[Source data]

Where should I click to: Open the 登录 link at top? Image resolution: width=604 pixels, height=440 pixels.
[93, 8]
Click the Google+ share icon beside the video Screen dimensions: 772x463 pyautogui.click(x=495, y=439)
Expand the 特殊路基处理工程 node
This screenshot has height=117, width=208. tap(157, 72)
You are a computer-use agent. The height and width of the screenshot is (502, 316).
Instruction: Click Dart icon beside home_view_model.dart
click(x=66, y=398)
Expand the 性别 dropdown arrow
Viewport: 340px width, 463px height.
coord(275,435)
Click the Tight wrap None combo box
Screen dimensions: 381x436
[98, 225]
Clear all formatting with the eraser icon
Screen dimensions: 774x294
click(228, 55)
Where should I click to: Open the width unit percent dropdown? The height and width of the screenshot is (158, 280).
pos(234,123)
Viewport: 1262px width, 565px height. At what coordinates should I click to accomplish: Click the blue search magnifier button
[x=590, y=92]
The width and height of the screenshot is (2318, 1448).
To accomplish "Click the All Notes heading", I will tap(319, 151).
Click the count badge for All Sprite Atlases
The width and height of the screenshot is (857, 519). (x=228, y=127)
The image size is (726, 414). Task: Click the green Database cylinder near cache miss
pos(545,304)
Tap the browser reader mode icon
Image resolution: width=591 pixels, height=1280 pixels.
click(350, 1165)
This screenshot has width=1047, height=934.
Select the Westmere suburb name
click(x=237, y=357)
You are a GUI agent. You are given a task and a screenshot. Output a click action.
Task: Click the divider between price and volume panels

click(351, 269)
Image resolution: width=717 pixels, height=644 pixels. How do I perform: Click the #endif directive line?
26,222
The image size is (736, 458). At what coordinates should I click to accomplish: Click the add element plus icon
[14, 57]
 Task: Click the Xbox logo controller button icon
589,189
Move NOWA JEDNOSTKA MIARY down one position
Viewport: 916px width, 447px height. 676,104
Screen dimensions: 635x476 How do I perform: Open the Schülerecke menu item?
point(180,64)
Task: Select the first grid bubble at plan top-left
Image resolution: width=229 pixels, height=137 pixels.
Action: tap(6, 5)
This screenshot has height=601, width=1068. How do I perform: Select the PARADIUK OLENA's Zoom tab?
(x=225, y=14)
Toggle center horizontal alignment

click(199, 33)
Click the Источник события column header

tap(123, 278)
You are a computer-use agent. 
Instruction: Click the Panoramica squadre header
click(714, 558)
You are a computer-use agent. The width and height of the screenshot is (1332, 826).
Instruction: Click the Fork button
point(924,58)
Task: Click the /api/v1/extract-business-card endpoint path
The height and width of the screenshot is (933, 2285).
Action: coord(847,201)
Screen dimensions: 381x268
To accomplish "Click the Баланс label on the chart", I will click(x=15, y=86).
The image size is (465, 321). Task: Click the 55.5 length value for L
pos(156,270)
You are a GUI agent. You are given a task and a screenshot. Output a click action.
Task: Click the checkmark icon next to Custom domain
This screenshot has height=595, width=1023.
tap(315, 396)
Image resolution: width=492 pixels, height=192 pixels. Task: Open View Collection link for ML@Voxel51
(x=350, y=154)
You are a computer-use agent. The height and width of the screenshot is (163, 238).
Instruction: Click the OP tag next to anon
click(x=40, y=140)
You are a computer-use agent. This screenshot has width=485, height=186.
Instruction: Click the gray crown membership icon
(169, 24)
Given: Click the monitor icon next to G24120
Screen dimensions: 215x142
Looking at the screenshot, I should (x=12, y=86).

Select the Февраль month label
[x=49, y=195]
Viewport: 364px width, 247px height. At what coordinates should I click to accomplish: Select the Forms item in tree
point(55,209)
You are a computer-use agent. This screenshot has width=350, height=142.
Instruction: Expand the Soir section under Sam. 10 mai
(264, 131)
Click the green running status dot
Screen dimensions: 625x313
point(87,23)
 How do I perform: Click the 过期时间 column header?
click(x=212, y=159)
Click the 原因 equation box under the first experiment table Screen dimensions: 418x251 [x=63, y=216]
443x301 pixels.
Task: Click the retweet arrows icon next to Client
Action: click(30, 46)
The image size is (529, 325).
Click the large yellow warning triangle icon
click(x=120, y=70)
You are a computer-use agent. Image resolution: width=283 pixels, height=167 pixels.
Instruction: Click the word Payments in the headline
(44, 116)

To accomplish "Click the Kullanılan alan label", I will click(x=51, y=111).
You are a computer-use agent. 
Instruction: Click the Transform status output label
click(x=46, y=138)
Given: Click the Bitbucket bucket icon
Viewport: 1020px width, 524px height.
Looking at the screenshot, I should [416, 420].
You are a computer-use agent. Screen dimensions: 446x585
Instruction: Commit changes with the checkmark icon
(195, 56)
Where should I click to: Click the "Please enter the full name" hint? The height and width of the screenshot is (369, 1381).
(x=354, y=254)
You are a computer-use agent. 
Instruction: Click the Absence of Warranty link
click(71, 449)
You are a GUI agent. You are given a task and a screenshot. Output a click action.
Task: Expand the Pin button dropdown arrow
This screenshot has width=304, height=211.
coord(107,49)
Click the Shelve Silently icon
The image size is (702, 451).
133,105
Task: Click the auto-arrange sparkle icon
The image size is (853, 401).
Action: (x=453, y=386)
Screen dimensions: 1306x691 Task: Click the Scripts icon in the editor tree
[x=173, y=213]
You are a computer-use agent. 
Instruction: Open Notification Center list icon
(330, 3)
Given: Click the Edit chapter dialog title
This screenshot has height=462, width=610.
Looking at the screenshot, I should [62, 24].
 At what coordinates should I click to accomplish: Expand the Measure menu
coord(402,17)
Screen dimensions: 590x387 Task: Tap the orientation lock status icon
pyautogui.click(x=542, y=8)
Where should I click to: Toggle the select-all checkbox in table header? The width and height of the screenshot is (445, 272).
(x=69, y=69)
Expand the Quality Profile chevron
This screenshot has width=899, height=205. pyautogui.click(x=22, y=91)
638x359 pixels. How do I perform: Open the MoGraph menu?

■ Problem to solve
For each line in the data that holds the word "will", copy the line.

■ Written answer
To accomplish "Click the All Notes heading", I will tap(319, 151).
To accomplish "Click the Баланс label on the chart", I will click(x=15, y=86).
To accomplish "Click the Kullanılan alan label", I will click(x=51, y=111).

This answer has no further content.